Published on February 11, 2013 at 8:00 pm
By ZACHARY OLSAVICKY
When Connor Clark was called to the stage at Date Your Classmate, he said he felt a bit nervous. As a graduate student, he didn’t have strong ties with most of the audience, and he later joked about his appearance. But with his desire to raise funds for Relay For Life, the annual fundraising event for the American Cancer Society, Clark overcame those concerns and let himself be auctioned off to the highest bidder.
The auction, hosted by the Student Events Board, raised more than $750 for the College’s chapter of Relay for Life. Participants, who were nominated by their peers, selected a gift card from a list and were auctioned along with the gift to the highest bidder. Clark described the atmosphere as “loosey-goosey,” and thought students “seemed to take it as a fun event.”
But while attendees took enjoyment out of the event, others in the Saint Rose community expressed skepticism about the image presented by the event. Dr. Angela Ledford, an associate professor of political theory at the College, finds the concept of date auctions “questionable” in light of historic and present challenges with slavery and human trafficking.
“While of course I understand that this is meant to be lighthearted and it’s a fundraiser,” said Ledford, “I think it’s very difficult to engage in this sort of ‘play-acting’ when it’s based off of something that there is a very brutal history of.”
Those sentiments were echoed by Father Chris DeGiovine, Dean of Spiritual Life at the College.

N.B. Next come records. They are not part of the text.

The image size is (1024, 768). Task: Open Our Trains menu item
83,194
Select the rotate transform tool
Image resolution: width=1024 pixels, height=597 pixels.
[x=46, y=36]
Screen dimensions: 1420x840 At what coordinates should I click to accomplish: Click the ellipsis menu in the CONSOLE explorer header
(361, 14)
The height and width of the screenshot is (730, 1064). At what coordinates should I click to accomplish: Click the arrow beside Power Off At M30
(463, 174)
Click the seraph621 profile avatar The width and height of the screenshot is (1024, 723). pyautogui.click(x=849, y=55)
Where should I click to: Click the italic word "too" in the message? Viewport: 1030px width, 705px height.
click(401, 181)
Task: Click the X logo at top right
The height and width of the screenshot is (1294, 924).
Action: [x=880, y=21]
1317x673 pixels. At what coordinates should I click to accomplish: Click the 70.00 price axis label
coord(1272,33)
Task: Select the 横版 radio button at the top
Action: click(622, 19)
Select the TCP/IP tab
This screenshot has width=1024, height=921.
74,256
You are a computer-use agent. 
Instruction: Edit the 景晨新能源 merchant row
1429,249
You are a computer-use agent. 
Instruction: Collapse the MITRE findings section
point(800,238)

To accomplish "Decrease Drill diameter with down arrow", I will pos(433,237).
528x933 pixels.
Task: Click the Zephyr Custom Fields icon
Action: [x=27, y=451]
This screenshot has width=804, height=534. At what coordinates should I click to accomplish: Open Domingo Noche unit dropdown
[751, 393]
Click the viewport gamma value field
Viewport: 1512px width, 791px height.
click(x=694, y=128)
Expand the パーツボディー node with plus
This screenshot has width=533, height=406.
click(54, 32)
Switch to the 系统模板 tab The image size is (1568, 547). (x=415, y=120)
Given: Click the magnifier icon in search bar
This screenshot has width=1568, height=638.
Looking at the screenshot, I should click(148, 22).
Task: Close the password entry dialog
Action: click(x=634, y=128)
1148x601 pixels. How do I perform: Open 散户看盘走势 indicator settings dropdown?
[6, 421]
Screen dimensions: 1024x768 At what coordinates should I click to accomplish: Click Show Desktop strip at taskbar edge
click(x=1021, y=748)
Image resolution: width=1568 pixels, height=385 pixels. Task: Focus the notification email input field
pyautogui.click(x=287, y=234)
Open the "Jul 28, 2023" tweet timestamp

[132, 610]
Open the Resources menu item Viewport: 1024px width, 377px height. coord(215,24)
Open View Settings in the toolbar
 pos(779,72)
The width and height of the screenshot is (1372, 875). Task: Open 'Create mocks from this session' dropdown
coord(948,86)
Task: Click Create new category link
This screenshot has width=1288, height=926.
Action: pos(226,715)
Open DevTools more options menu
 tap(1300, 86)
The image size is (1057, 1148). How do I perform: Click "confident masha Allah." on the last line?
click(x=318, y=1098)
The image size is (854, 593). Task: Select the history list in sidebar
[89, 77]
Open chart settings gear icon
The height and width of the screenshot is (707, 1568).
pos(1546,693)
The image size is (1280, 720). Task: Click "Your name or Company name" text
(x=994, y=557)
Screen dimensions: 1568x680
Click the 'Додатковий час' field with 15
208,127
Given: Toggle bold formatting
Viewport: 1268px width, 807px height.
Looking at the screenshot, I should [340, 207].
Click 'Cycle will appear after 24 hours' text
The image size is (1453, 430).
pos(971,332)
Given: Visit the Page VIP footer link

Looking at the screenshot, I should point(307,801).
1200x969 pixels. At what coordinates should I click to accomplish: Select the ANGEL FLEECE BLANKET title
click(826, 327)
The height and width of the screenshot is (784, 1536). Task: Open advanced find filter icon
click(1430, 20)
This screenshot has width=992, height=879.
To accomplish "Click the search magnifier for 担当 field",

When you begin to do an auctioning kind of thing,” said DeGiovine, “given the history of our country, given the fact that people are not commodities to be bought and sold, that may not be the best way to go about doing this kind of thing.”
Ledford and DeGiovine also expressed concern over students being “commodified” at events like a date auction. Ledford feels that in contemporary society, “human beings are perpetually commodified,” and events like the date auction are “another iteration” of those problems.
Whether or not these concerns were shared by the Students Events Board is unclear; a number of organizers did not respond to request for comment. But Dennis McDonald, vice president for student affairs at the College, disagrees with the assessment that the event invokes slave imagery.
“I would understand the concern if the outcome of the auction was for a person to provide a service to the other person, but this is not the case. It is simply classmates winning the right to go on a date with a classmate.” McDonald also noted that participants “are freely choosing to participate in the event,” a point also raised by Clark.
But voluntariness is a “slippery notion” according to Michael Brannigan, the Pfaff Chair in Ethics and Moral Values at the College. Brannigan said that although students choose to be auctioned off, “undue pressure from peers… often color how freely consent is given.” Although he finds no “moral dilemma” in the event, Brannigan does see “moral tensions” arising from the “undeniably noble” fundraising for cancer victims compared to possible consequences, like perceptions of a “publically sanctioned comparative valuation of persons.”
Dr. Benjamin Clansy, a Professor of Political Science and History at the College, also expressed skepticism at valuing students. He felt that an event like the date auction could create an “ins vs. outs” situation, which wouldn’t coincide with the school’s goal to be inclusive.
“It’s one thing to auction off vacation trips and products,” said Clansy. “That’s totally appropriate. It’s another thing to auction off people, even though you think it’s benign, even though you think it’s not hurting anyone.”
Clansy does not believe harm was the intent of organizers, though. Nor did Ledford or DeGiovine, the latter of whom found benefits to the fundraiser.
“The fact that they’re raising money for a good cause, the fact that they want to help people relate… make connections between people, form community relationships, that’s all for the good.” He simply sees a need to “seriously balance” the best ways to raise funds with the most ethical ways to raise funds.
DeGiovine said he is no stranger to challenges in raising funds. He said the event reminded him of how some Catholic churches used to host bingo nights and gambling festivals to raise funds for schools and scholarships—“very good causes,” he said. Yet most churches stopped hosting those events after leaders decided funds could be raised in a better manner.
Joan Horgan, director of spiritual life at the College, said she sees no negative intent with the event, but felt there may be better ways to raise funds in conjunction with the school’s values.
“Sometimes in the name of fun, we think it doesn’t matter what we’re doing when actually, we still do need to look at it and realize there’s somebody maybe paying a price for the fun that we’re having.”